Honden met een plukvacht zoals Bouviers, Schnauzers, de meeste terriër rassen en alle overige ruwharige honden hebben meestal een zachte, wollige ondervacht, met een bovenlaag van harde, draadachtige haren. Deze laatste “de plukvacht” moet regelmatig verwijderd worden.
Bij het plukken wordt het dode haar met de hand (of een trimmes) weggenomen. Dit gebeurt uiteraard alleen wanneer de vacht plukrijp is zodat de nieuwe vacht alle ruimte krijgt om zich optimaal te ontwikkelen. Wanneer je dit zou nalaten loopt u het risico dat uw hond jeukklachten krijgt, zich gaat stukbijten en bij de dierenarts terecht komt. De plukmethode is vrij arbeidsintensief.

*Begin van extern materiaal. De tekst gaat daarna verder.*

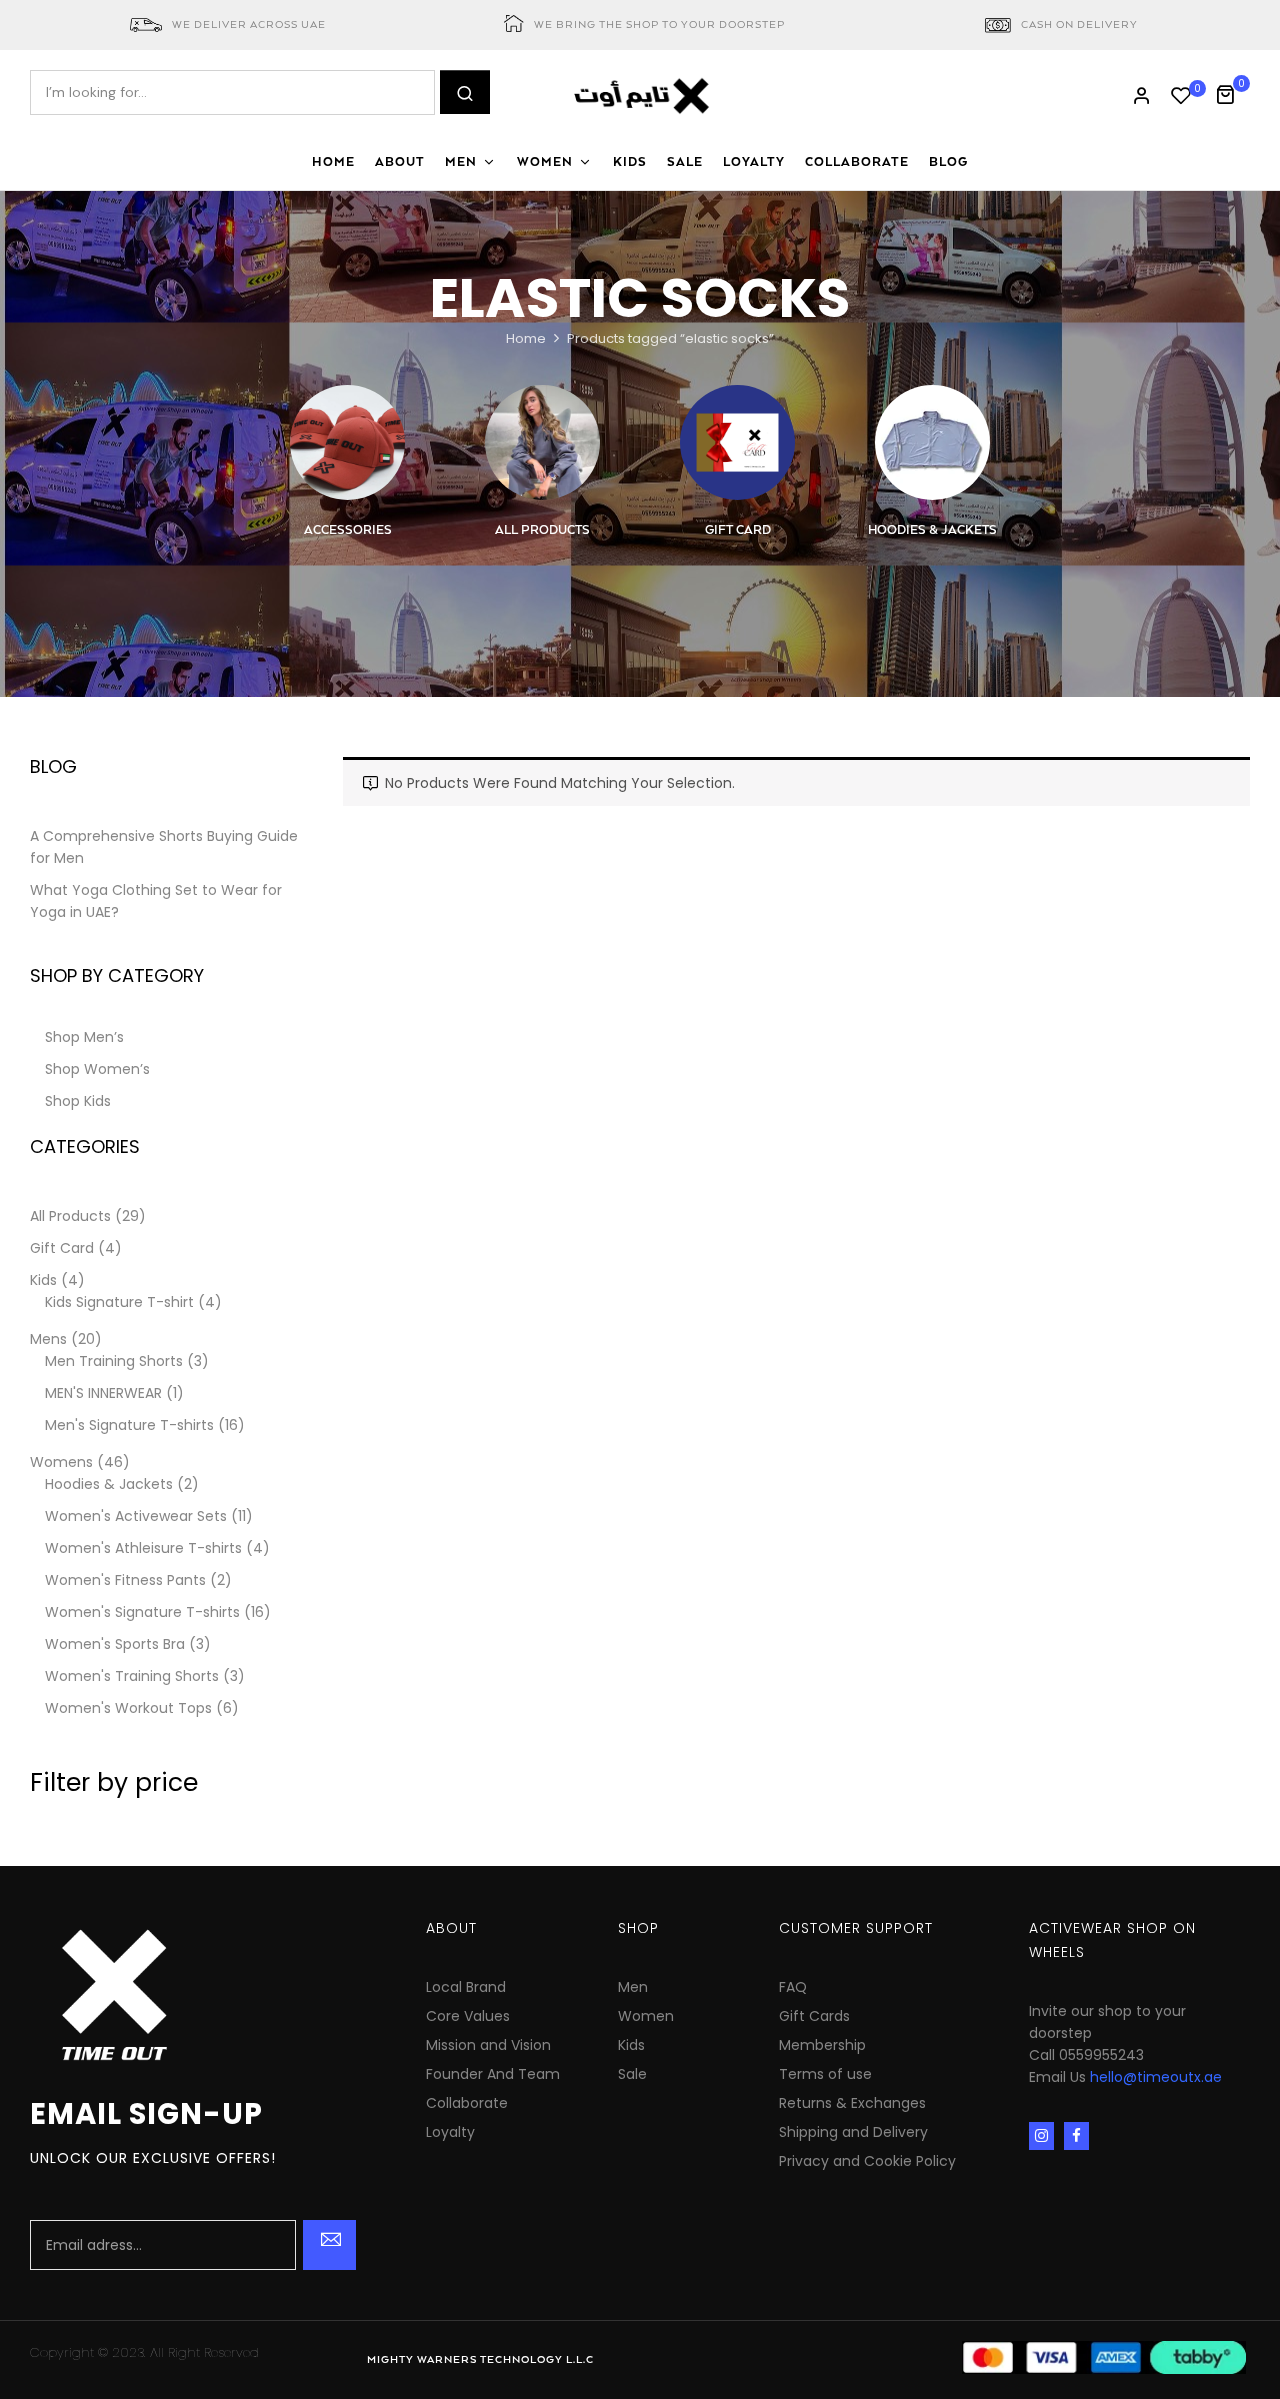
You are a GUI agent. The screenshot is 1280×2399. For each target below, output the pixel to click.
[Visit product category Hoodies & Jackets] (932, 442)
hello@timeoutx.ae (1156, 2077)
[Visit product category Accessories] (347, 442)
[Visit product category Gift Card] (737, 442)
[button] (1232, 92)
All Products (542, 530)
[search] (465, 92)
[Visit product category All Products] (542, 442)
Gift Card (738, 530)
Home (526, 338)
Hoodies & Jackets (932, 530)
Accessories (348, 530)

Bij strippen wordt, net als bij het plukken, het dode haar verwijderd.
Alleen de hoeveelheid en de cyclus zijn anders.
Eens per drie à vier maanden (afhankelijk van de vacht) wordt de helft van de bovenvacht verwijderd.
Deze begint weer te groeien en is na enkele maanden gedeeltelijk aangegroeid.
Nu worden de “oude” haren (die de vorige keer dus zijn blijven staan) weggeplukt.
Wat er dan overblijft is een korte, harde bovenvacht.
Deze cyclus blijven we herhalen.
Op deze manier loopt uw hond er altijd keurig bij, in plaats van de plotselinge overgang van heel erg lang naar helemaal kaal.
Daar komt bij dat de behandeling op zich niet zo intensief is dan wanneer zijn complete vacht verwijderd wordt.
Ook wordt strippen vaak geadviseerd bij honden die (bijna) geen wol hebben.